United States Court of Appeals, Third Circuit
Jun 14, 1956
234 F.2d 919 (3d Cir. 1956)

Opinion

No. 11789.

Argued May 10, 1956.

Decided June 14, 1956.

John W. McGeehan, Jr., Newark, N.J., Max Mehler, Newark, N.J., of counsel (Anthony A. Calandra, Newark, N.J., on the brief), for appellant.

Pierre P. Garven, Asst. U.S. Atty., Newark, N.J. (Raymond Del Tufo, Jr., U.S. Atty., Hamilton F. Kean, Asst. U.S. Atty., Newark, N.J., on the brief), for appellee.

Before MARIS, GOODRICH and KALODNER, Circuit Judges.


The defendant appeals from a judgment of conviction in a prosecution brought under the Hobbs Act, 18 U.S.C. § 1951 (1952). It is not claimed that there is not sufficient evidence to sustain the conviction. But it is claimed that there were errors at the trial of such nature that the accused is entitled to a new trial. While the appellant presents five questions in his list of alleged grounds for reversal, it will be convenient, in discussing the case, to combine some of them.

"(a) Whoever in any way or degree obstructs, delays, or affects commerce or the movement of any article or commodity in commerce, by robbery or extortion or attempts or conspires so to do, or commits or threatens physical violence to any person or property in furtherance of a plan or purpose to do anything in violation of this section shall be fined not more than $10,000 or imprisoned not more than twenty years, or both.
"(b) As used in this section —

The appellant devotes a great deal of argument to the fact that the United States Attorney was permitted to question the defendant when he took the stand concerning his sources of income for the years 1951 and 1952. He makes the argument that the court thus permitted cross-examination to go beyond the scope of the direct examination and, under the federal rule, this was erroneous and a basis for reversal.
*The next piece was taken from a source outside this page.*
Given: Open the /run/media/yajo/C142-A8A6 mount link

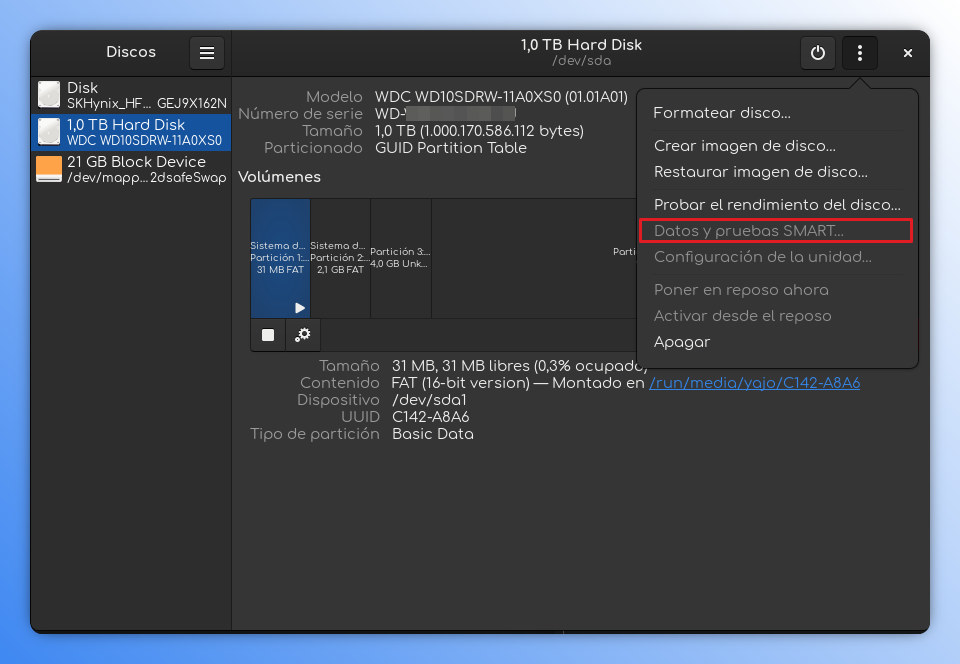Looking at the screenshot, I should coord(754,383).
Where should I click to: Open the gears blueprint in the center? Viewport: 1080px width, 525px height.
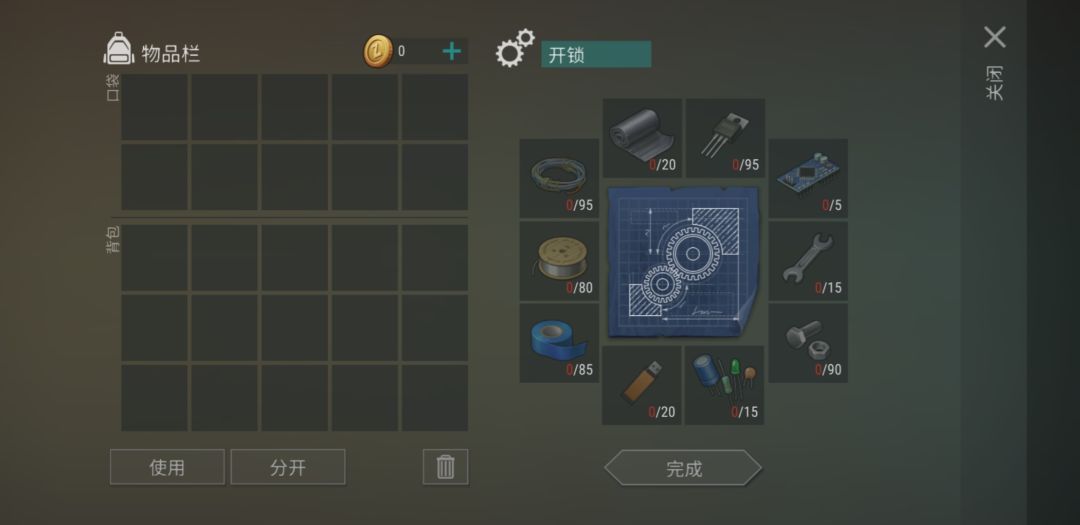(x=683, y=261)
We do not stop to comment upon the desirability of the alleged restriction in the federal rule except to note that it has been criticized by writers of eminence in the field. Our point here is that in this case the rule was inapplicable.

6 Wigmore, Evidence § 1888, p. 543 (3d ed. 1940); 1 Morgan, Basic Problems of Evidence 60 (1954); McCormick, Evidence § 27 (1954).

The question of the defendant's financial standing was not introduced into the case by the government but by the defendant himself. The principal witness for the prosecution, a man named C. Hubert Gragg, was alleged to have paid the money secured by extortion. It was brought out in cross-examination that Gragg's part in the performance of the contract for building a pipe line was one that was highly profitable to him. When the defense opened, defendant's counsel said at the very start, that Mr. Lowe "is not a man who lives in a fifty thousand dollar house," and traced Lowe's personal history from his birth on a farm to a worker in a steel mill, as a structural iron worker doing "that very hazardous work" and then into his work representing labor unions. On direct examination, the defendant was asked about his house and his personal history. Also, it was brought out that while Lowe held positions in various union organizations his only salary came from a job as business agent for Ironworkers, Local No. 11. When he was asked by the prosecution whether he had any other income he was very evasive and at one point, being pressed, denied further income. Then the cross-examiner pressed certain specific instances on him and he admitted the receipt of the income items brought to his attention.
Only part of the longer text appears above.